For an Asian-inspired twist, consider adding oats to the ingredients you’d normally find in a noodle- or rice-based dish. To start, swap water for a low-sodium veggie, chicken or beef broth as your oatmeal’s liquid base. Then add protein, such as eggs, cheese, tofu or lean meats, and vegetables of your choice. Try topping your meal with different condiments — think miso, white pepper or hot sauce — to up the umami. Finally, add olive oil, coconut oil or flaxseed oil to bolster the satisfying, full feeling that oats provide.

Entrepreneur Erin Borges balances sweet peach oatmeal with Brie, basil and bacon. Blake Moore, a marketing strategist, uses oats as a “grain bed” for salmon, kimchi, sautéed mushrooms, zucchini, kale and seaweed, and his “breakfast curry” combines oatmeal with eggs and red or green curry paste. Chef and culinary consultant Jenny Dorsey makes Tunisian-style oatmeal with tomato, parsley, olive oil, scallions and harissa, a North African spice blend.

With savory oats, you don’t have to choose between flavor and speed. You can cook Quaker Instant Oatmeal in just 90 seconds in the microwave, and try preparing Quaker Old Fashioned Oats the night before to create chilled Overnight Oats that are ready to grab and go in the morning — add water, milk or yogurt to oats and your desired toppings in an airtight glass jar and let sit overnight. (Tip: With only a few minutes of chopping at the beginning of the week, you can package each day’s savory toppings ahead of time.)

If the thought of morning mixing still feels like a stretch, set aside time to make a large batch of your favorite recipe on the weekend, freeze it in small containers and reheat some in the mornings.

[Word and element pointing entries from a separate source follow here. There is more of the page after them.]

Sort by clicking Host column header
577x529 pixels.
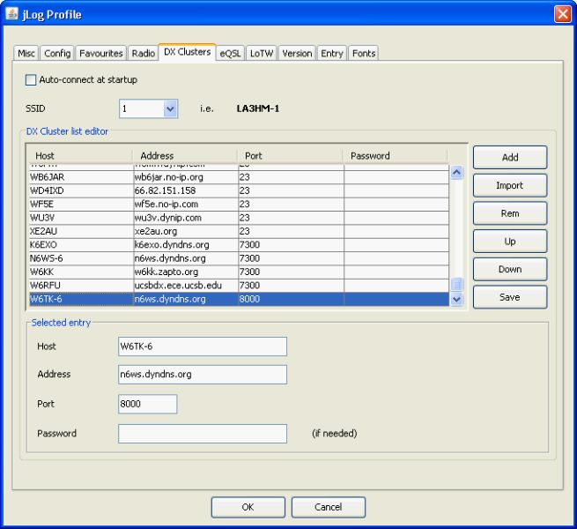[79, 156]
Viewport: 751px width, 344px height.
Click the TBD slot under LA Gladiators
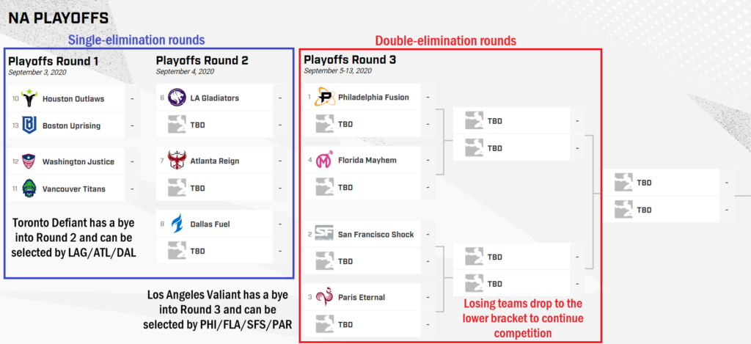point(214,125)
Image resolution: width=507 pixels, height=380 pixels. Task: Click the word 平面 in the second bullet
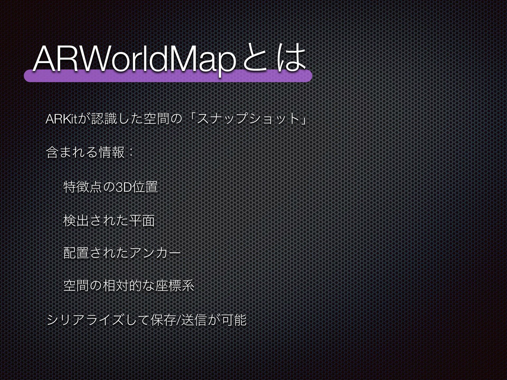click(x=142, y=221)
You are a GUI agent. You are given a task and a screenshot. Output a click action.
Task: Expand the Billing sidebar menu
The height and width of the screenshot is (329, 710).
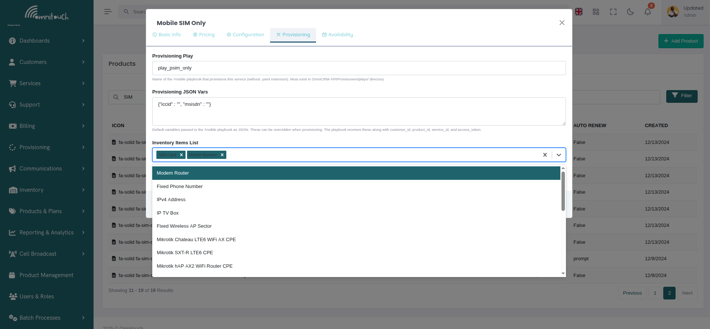pos(47,126)
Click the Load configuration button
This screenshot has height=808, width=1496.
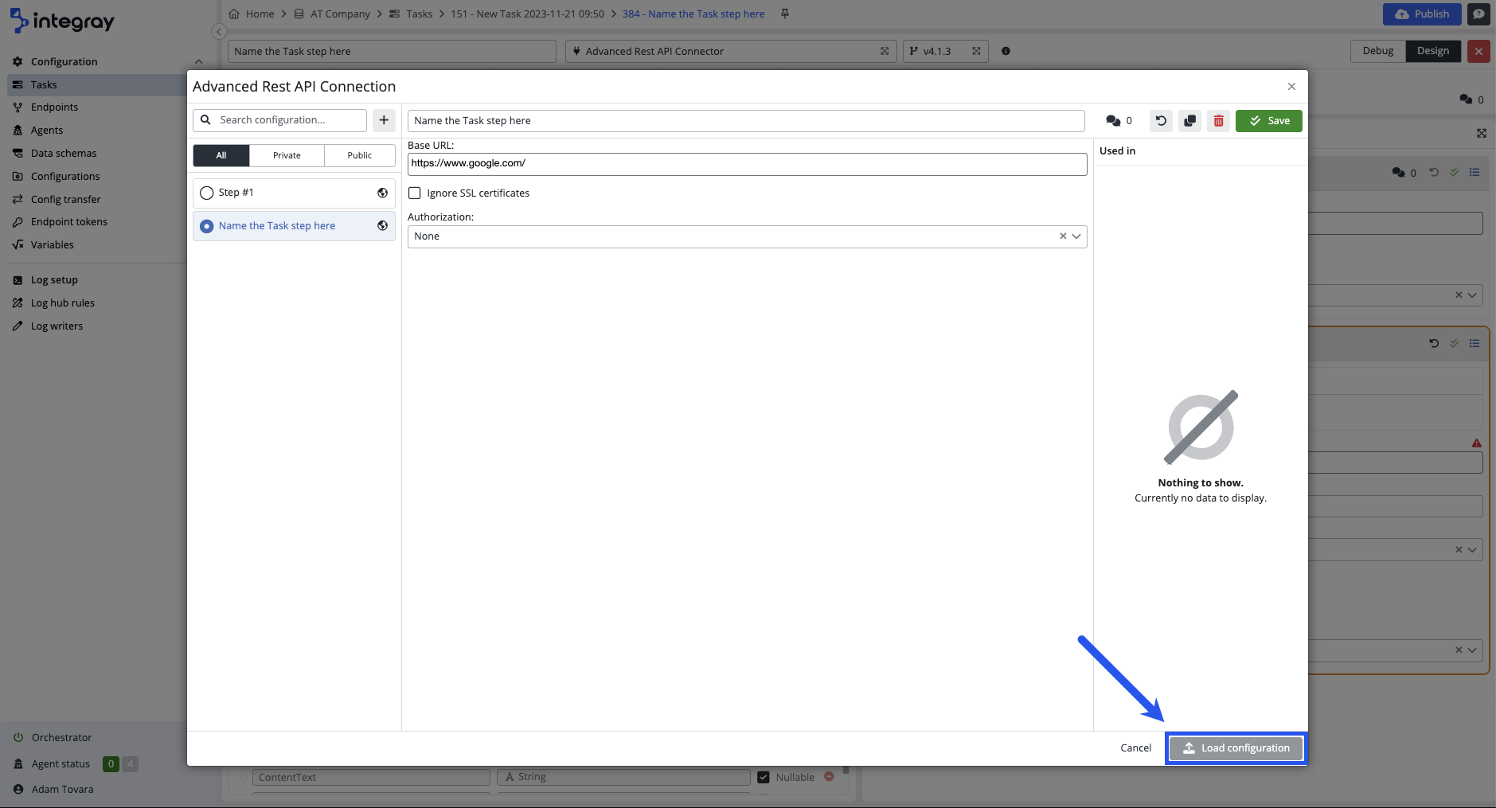point(1236,748)
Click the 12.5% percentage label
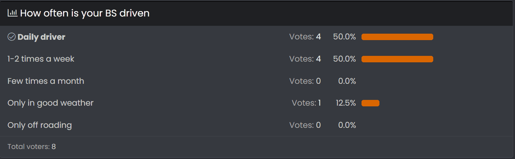The width and height of the screenshot is (515, 159). pos(346,103)
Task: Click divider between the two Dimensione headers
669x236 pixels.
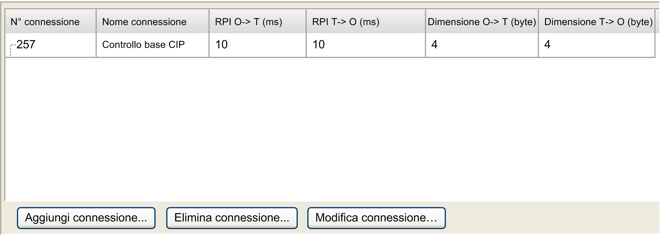Action: [538, 22]
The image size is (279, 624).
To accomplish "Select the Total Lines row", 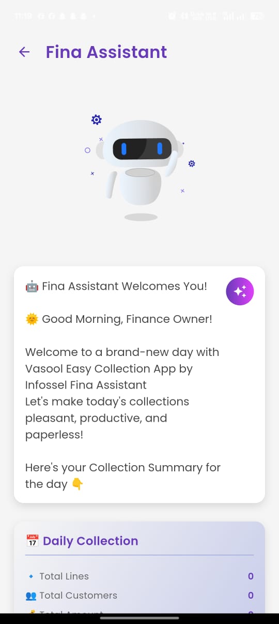I will (x=140, y=576).
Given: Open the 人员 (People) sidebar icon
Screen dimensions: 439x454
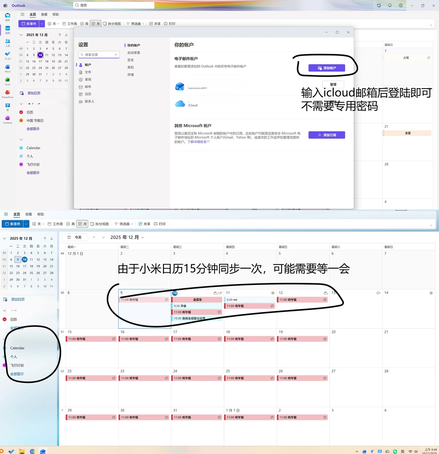Looking at the screenshot, I should (7, 41).
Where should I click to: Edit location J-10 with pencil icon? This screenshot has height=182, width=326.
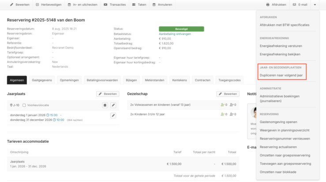[x=113, y=105]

Adding savory ingredients to your oats is a great way to shake up your breakfast routine with exciting new food combinations and give both your mind and your body the sustenance they need.

Looking for even more inspiration to spice up your mornings with savory oats? Scroll through posts tagged #savoryoats on Instagram.

This article was produced by Thrive Global and sponsored by The Quaker Oats Company.


Watch the video: Gluten Free Almond cake. 4 ingredient Almond cake. Asheescookbook (July 2022).


Comments:

  1. Anghus

    Yeah, I thought so too.

  2. Fekus

    There is something in this and I like your idea. I propose to bring it up for general discussion.

  3. Montaigu

    I am also worried about this question. Where can I find more information on this issue?